Distributor DRG has furthered its commissioning drive, teaming with UKTV to co-commission cookery and lifestyle series Rachel Khoo: My Swedish Kitchen.
The 8 x 30-minute series, produced by Sweden’s NENT-owned Splay One, follows the British chef who has lived in Sweden for a number of years as she puts her twist on traditional Swedish dishes in the kitchen of a ‘stuga’ – an old-style wooden house. She also spends time immersed in nature in the local countryside, meeting with food producers and other local craftspeople.
The show, which is to air on UKTV’s Good Food channel this summer, was commissioned by DRG’s SVP of acquisitions Mette Kanne-Behrendsen, and UKTV commissioning editor Kirsty Hanson. It was ordered for Good Food by channel director Vicky Walker.
The programme comes on the back of a partnership between DRG and NENT Group for unscripted content. The parties revealed earlier this year that they are to combine their acquisitions efforts to co-finance and co-commission suitable projects.
DRG has international rights for Rachel Khoo: My Swedish Kitchen and will be launching the title to international broadcasters at MIPTV this month. The series is DRG’s second major commission, following documentary series Manson’s Bloodline.
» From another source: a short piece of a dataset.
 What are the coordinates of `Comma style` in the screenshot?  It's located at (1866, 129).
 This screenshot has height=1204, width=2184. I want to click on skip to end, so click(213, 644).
It comes as the distributor looks to be more engaged across all aspects of content, from development and financing through to commissioning, production and distribution.
Kanne-Behrendsen, who struck the deal with UKTV and also serves as executive producer, said: “When we heard that Splay One, a sister company within the NENT Group, were talking to Rachel Khoo, we were very excited. Rachel is such a fresh talent and her mouth-watering recipes, combined with the stunning Swedish backdrop, make for a compelling watch. I could immediately see this series finding a home with UKTV’s Good Food, so was delighted that they agreed and we were able to co-commission it in partnership.”
Hanson said: “Having lived in Sweden for the past few years, Rachel is the perfect person to help Good Food viewers explore the country’s culture and food. The series is not only beautifully shot, but also the Swedish landscapes are breathtaking and escapist. A relatively undiscovered culinary history, the simplicity of the dishes really translates well on screen.”